• **Exercises**
1) According to the heater thread, how many miles does the Camry have on it?
2) Which usernames appear as posters in the heater thread?
3) Can you transcribe the heater thread from "Aside from replacing" up to and including "work from there?"?

• **Given text**
= = = = = = =

# Heat problem with an 89' yota..



## Crazy_Eddie (Mar 31, 2003)

First of all I know this is a truck site, but I thought I'd run this by you guys anyway.
The heat in my father's 89 camry stopped working last month. Now that it's getting cold here he needs to have his defrost working. He stopped by and I had a half an hour to take a look at it.
It appears to be a pretty simple system, basically it looks like the coolant flows from from the block (opposite side of the water pump) to a valve (that is mechanically opened by a wire that's connected to a knob in the cabin) that is mounted on the firewall. From there it looks like it flows to a fitting on the firewall that I'm assuming goes to the heater core and then the other fitting in the firewall returns the coolant back from the core to the water pump side of the block where the t-stat is.
I'm no mechanic so I could have the coolant flow to the h-core backwards.
The car has 200k on it and doesn't over heat. He said it actually looks like it runs a little cooler than before, but it gets up to running temp. I don't know if this would be caused by a bad t-stat.
Aside from replacing the t-stat and the h-core going bad and needing replacement I was thinking there may be a problem with the valve that opens to let the coolant into the h-core. The arm on the valve does move when you adjust it in the cabin. I was thinking to test it by disconnecting the hose that connecteds the core to both sides of the engine and hooking it up to a garden hose to see if the valves let the water through; I don't know if this is a bad idea??, but I do know that the hoses look original and if I wanted to do this or replace the the valve I'd have to get new hoses and clamps. Granted if ti doesn't let anuthing through it could be a bad h-core, but I'd be able to figure that out by disconnecting another hose.
Regardless, what should my first step be? should I go a replace the t-stat being that it's probably the cheapest way to go and work from there? 

Thanks for any input..

-e


----------



## Adams plowing (Oct 8, 2003)

i just had the heat go out in my dodge was a thermostat problem i would suggest to start out with that there only about $5 make sure to put a new gasket in with it when you change it though. becides even if it isnt the problem it wouldnt hurt to have a new one in.


----------



## CT18fireman (Nov 30, 2000)

It really wouldn't matter what way the flow is throught the heater core. I would suggest that you replace the stat. While you have the system open flush it out using a garden hose. Remove bothe hoses going into the core and flow water through. You should get a good flow. If not try the opposite direction trying to remove any blockage. If you cannot get a flow then the heater core is bad. Continue flushing all hoses, radiator and the engine. Fill with water and make sure you get all the air out. Let warm up. If you do have heat then drain and add the proper ratio of coolant. Let us know what happens.


----------



## wyldman (Jan 18, 2001)

It's probably the temp control valve.You can feel the heater hoses once the car warms up.If it feels hot right up to the valve,and then gets cold,or cooler,it probably the valve.If it's hot on both sides of the valve,and cold coming out of the heater core,then the core is plugged.If all the hoses just get warm,but not hot,then it's a t-stat.

For the cost of a t-stat,you could start by just throwing one in.Make sure you get any\all air out or it will hide in the heater core and you won't have heat.

= = = = = = =

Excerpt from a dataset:
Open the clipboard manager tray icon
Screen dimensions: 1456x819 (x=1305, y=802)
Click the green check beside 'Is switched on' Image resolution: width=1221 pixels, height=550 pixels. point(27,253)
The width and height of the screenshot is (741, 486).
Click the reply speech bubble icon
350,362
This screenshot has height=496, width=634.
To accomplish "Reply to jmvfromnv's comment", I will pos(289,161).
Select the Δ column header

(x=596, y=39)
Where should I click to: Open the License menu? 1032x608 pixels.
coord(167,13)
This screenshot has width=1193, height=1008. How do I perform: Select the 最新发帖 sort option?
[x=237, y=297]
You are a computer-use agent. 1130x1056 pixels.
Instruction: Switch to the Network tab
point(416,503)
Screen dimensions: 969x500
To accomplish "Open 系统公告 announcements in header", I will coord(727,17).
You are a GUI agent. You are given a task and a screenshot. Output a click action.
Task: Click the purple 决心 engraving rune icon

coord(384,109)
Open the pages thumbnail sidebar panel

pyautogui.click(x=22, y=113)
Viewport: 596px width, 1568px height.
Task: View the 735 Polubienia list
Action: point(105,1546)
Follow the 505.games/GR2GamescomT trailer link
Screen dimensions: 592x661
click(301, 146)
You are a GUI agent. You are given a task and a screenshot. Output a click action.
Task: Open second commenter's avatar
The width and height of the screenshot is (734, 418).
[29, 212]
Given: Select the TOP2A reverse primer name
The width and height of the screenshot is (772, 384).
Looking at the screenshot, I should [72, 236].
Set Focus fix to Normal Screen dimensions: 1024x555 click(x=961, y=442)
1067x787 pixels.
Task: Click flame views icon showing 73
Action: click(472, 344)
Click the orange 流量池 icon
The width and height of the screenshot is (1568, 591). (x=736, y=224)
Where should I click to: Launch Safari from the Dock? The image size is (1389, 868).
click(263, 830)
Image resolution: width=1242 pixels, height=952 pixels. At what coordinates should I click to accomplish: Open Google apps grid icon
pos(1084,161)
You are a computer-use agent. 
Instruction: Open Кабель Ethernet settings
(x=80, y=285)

= = = = = = =

• **The responses**
1) The car has 200k miles on it.

2) Crazy_Eddie, Adams plowing, CT18fireman, wyldman

3)
Aside from replacing the t-stat and the h-core going bad and needing replacement I was thinking there may be a problem with the valve that opens to let the coolant into the h-core. The arm on the valve does move when you adjust it in the cabin. I was thinking to test it by disconnecting the hose that connecteds the core to both sides of the engine and hooking it up to a garden hose to see if the valves let the water through; I don't know if this is a bad idea??, but I do know that the hoses look original and if I wanted to do this or replace the the valve I'd have to get new hoses and clamps. Granted if ti doesn't let anuthing through it could be a bad h-core, but I'd be able to figure that out by disconnecting another hose.
Regardless, what should my first step be? should I go a replace the t-stat being that it's probably the cheapest way to go and work from there?